**Brief**
The reply should hold every line of the data, unchanged and complete.

---+---

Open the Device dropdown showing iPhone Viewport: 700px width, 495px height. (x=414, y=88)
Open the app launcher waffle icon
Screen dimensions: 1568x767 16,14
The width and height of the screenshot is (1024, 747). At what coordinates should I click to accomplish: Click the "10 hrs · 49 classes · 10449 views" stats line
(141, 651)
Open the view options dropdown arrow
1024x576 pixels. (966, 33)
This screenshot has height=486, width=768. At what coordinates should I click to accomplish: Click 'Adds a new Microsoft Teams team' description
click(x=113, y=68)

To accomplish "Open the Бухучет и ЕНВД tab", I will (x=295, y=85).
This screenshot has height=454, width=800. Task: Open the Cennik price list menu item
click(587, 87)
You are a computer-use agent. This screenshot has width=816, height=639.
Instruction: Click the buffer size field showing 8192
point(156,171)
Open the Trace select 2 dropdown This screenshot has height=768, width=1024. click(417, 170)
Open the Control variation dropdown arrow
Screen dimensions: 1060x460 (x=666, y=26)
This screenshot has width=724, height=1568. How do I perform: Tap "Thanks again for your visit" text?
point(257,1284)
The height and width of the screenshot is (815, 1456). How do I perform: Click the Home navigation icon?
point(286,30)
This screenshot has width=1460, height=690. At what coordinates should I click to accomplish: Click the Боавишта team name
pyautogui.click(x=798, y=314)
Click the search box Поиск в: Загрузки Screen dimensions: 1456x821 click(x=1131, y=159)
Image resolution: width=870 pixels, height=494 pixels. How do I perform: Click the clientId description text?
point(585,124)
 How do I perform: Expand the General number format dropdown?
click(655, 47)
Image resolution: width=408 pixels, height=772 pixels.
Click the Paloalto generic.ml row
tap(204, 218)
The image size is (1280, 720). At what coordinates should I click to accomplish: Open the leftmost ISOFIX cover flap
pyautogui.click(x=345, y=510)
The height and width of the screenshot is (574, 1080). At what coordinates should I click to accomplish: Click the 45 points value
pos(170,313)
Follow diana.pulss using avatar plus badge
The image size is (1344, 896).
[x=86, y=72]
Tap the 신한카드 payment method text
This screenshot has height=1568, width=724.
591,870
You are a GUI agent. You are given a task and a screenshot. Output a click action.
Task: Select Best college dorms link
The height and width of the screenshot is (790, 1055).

---+---

**Response below**
Open the Device dropdown showing iPhone Viewport: 700px width, 495px height. (x=414, y=88)
Open the app launcher waffle icon
Screen dimensions: 1568x767 16,14
The width and height of the screenshot is (1024, 747). At what coordinates should I click to accomplish: Click the "10 hrs · 49 classes · 10449 views" stats line
(141, 651)
Open the view options dropdown arrow
1024x576 pixels. (966, 33)
This screenshot has height=486, width=768. At what coordinates should I click to accomplish: Click 'Adds a new Microsoft Teams team' description
click(x=113, y=68)

To accomplish "Open the Бухучет и ЕНВД tab", I will (x=295, y=85).
This screenshot has height=454, width=800. Task: Open the Cennik price list menu item
click(587, 87)
You are a computer-use agent. This screenshot has width=816, height=639.
Instruction: Click the buffer size field showing 8192
point(156,171)
Open the Trace select 2 dropdown This screenshot has height=768, width=1024. click(417, 170)
Open the Control variation dropdown arrow
Screen dimensions: 1060x460 (x=666, y=26)
This screenshot has width=724, height=1568. How do I perform: Tap "Thanks again for your visit" text?
point(257,1284)
The height and width of the screenshot is (815, 1456). How do I perform: Click the Home navigation icon?
point(286,30)
This screenshot has width=1460, height=690. At what coordinates should I click to accomplish: Click the Боавишта team name
pyautogui.click(x=798, y=314)
Click the search box Поиск в: Загрузки Screen dimensions: 1456x821 click(x=1131, y=159)
Image resolution: width=870 pixels, height=494 pixels. How do I perform: Click the clientId description text?
point(585,124)
 How do I perform: Expand the General number format dropdown?
click(655, 47)
Image resolution: width=408 pixels, height=772 pixels.
Click the Paloalto generic.ml row
tap(204, 218)
The image size is (1280, 720). At what coordinates should I click to accomplish: Open the leftmost ISOFIX cover flap
pyautogui.click(x=345, y=510)
The height and width of the screenshot is (574, 1080). At what coordinates should I click to accomplish: Click the 45 points value
pos(170,313)
Follow diana.pulss using avatar plus badge
The image size is (1344, 896).
[x=86, y=72]
Tap the 신한카드 payment method text
This screenshot has height=1568, width=724.
591,870
You are a GUI agent. You are given a task and a screenshot. Output a click action.
Task: Select Best college dorms link
The height and width of the screenshot is (790, 1055).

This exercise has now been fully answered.